Trying on makeup is a rite of passage for many teenage girls, and that made it all the more disappointing for Atis when she applied liquid foundation for the first time and found the results unimpressive. Cosmetics companies, it turned out, didn't make shades that suited her skin tone. Atis and her Haitian American friends in East Orange, New Jersey, found that liquid and powder foundations had an unattractive, ashy-white effect on their darker skin. It was a problem regardless of brand, formula, or product — until Atis set her sights on solving it.
When Atis joined L'Oréal USA as a chemist in 1999, she was formulating mascara, but the foundation issue weighed on her mind. In 2006, when the company launched a new line of foundations intended to address a wider variety of skin tones, Atis saw that they still didn't measure up. It lit a fire under her. She informed the head of L'Oréal's makeup division, who challenged her to come up with a solution. Atis began to work on the problem as a side project. In short order she enlisted two other scientists at L'Oréal to join her cause.

⁂

Given problem:
Print the passage about Atis and foundation shades word for word, from start to finish.

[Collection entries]
⁂

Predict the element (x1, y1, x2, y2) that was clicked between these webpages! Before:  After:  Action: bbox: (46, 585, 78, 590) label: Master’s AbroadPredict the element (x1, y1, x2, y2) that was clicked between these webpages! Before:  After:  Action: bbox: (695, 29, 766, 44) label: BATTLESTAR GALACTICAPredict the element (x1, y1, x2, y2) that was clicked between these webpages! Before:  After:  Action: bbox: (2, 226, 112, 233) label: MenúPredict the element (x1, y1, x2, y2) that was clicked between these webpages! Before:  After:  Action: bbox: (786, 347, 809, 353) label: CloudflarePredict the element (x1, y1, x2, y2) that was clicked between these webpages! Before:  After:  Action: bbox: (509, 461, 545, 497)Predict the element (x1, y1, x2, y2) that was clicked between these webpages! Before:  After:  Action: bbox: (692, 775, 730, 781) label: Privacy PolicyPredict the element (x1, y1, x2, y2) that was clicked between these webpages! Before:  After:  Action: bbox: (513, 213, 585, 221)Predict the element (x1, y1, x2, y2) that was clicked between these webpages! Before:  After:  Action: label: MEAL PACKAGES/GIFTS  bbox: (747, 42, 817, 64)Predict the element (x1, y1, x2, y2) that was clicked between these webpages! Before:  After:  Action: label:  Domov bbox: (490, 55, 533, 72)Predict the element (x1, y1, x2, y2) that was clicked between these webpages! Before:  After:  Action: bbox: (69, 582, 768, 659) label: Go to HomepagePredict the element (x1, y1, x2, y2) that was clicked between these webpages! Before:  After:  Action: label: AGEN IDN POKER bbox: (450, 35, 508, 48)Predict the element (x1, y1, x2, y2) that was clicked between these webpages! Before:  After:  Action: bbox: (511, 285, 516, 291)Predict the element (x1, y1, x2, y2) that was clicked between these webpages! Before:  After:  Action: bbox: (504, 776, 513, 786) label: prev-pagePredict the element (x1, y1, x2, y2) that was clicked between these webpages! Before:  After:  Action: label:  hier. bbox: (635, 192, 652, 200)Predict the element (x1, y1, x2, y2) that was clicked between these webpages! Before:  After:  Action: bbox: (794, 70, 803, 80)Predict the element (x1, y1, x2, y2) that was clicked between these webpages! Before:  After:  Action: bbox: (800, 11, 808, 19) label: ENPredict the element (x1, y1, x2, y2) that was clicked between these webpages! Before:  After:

⁂

Answer to the exercise:
Trying on makeup is a rite of passage for many teenage girls, and that made it all the more disappointing for Atis when she applied liquid foundation for the first time and found the results unimpressive. Cosmetics companies, it turned out, didn't make shades that suited her skin tone. Atis and her Haitian American friends in East Orange, New Jersey, found that liquid and powder foundations had an unattractive, ashy-white effect on their darker skin. It was a problem regardless of brand, formula, or product — until Atis set her sights on solving it.
When Atis joined L'Oréal USA as a chemist in 1999, she was formulating mascara, but the foundation issue weighed on her mind. In 2006, when the company launched a new line of foundations intended to address a wider variety of skin tones, Atis saw that they still didn't measure up. It lit a fire under her. She informed the head of L'Oréal's makeup division, who challenged her to come up with a solution. Atis began to work on the problem as a side project. In short order she enlisted two other scientists at L'Oréal to join her cause.